= Azriel Rabinowitz =

Rabbi Azriel Rabinowitz (עזריאל רבינוביץ; 1905 - 15 July 1941) was a rosh yeshiva at the Telshe yeshiva of Lithuania and one of the youngest pre-Holocaust rosh yeshivas.

==Biography==
He was born in Telz, Lithuania, in 1905, into a Jewish family, the son of Rabbi Chaim Rabinowitz (Reb Chaim Telzer) (1856-1930), one of the rosh yeshivas at the Telshe yeshiva, and Osnat Geffen (1880-1942). Rabbi Azriel was a brilliant young man and by the age of 20 had mastered the entire Talmud in depth.

Upon the death of his father in 1931, he was appointed to the faculty of the yeshiva at the young age of 26. The following year, he married Channa (1908-1941), daughter of Rabbi Mordechai Zev Dzikansky, with whom he had three children, Chaim (1932-1941), Avigdor (1935-1941), and Shoshana.

==Teaching style==
His ability to go through a volume, absorb its contents in depth and remember everything, in a matter of several hours, distinguished him from his colleagues. His students relate how on occasion, Rabbi Rabinowitz would leave the yeshiva thinking over a particular Talmudic concept, and became so engrossed that he was unaware that he had walked all the way out of the town's boundaries. Indeed, despite his youth he was one of the greatest Torah scholars of his generation. He behaved modestly, not wanting to bring any special attention to himself. His complete knowledge and understanding of the requirements of mitzvot, would never impel him to render halachic decisions for others, because he did not want to assume such a great responsibility.
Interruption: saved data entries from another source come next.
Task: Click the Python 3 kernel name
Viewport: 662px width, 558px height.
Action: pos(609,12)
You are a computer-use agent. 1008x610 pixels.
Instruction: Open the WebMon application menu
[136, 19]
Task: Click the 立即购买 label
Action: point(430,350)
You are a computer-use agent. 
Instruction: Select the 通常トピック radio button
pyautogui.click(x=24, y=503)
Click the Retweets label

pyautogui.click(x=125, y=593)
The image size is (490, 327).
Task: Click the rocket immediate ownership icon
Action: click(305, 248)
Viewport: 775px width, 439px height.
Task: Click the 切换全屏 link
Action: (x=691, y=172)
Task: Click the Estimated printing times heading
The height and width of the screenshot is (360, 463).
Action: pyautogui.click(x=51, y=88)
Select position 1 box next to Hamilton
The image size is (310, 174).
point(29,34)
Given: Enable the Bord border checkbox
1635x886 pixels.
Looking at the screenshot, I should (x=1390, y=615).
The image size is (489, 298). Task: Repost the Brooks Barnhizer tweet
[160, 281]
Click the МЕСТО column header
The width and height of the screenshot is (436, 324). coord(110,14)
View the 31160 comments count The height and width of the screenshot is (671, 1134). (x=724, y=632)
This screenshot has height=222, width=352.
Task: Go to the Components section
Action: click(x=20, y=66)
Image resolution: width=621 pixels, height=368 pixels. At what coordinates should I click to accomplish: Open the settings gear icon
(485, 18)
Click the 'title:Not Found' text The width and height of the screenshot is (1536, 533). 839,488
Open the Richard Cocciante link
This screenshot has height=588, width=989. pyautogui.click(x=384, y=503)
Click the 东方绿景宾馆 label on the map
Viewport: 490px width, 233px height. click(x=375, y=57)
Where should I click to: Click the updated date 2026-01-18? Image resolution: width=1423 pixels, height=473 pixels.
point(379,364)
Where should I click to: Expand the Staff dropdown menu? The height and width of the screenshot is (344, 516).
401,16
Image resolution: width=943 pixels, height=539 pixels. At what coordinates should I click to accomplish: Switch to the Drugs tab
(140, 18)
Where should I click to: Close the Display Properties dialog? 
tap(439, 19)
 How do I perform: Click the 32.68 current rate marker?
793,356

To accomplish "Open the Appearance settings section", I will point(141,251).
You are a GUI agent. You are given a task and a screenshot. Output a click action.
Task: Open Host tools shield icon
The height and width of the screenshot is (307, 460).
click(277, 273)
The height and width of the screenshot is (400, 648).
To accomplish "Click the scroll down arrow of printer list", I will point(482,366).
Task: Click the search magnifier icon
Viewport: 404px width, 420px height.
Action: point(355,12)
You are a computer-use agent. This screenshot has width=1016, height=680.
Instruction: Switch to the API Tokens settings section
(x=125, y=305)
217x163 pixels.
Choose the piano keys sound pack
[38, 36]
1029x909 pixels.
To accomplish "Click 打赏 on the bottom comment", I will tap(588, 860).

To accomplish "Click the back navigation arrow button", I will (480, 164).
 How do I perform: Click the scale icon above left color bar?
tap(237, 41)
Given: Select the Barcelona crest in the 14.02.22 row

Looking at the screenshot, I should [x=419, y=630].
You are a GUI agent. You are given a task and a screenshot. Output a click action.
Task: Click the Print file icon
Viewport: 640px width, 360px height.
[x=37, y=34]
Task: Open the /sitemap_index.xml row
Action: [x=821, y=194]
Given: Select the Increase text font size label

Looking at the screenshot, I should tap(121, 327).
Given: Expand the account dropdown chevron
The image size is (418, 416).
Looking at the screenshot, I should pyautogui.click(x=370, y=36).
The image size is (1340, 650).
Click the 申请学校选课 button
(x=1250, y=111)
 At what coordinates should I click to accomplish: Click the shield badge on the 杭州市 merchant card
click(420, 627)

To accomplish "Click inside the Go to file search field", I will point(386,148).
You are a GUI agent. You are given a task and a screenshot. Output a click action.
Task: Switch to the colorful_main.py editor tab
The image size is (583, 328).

Rabbi Rabinowitz organized lectures in his own home to assist students who were finding the transition from the mechina (preparatory school), to the yeshiva proper, a difficult one. He also arranged lectures at his home on the subjects found in the second half of the Talmudic Tractate being studied in the yeshiva, which was not lectured on by the faculty.

==Telz massacre==
On Tuesday, 15 July (20 Tammuz) 1941, Nazi forces and local Lithuanian sympathizers massacred the male population of Telz, including Rabbi Azriel Rabinowitz and the faculty of the Telshe yeshiva. His wife and children were murdered on 17 August 1941.

Almost all of Rabbi Rabinowitz's writings were lost in the Holocaust. A few lectures recorded by students have been published in Talmudic journals.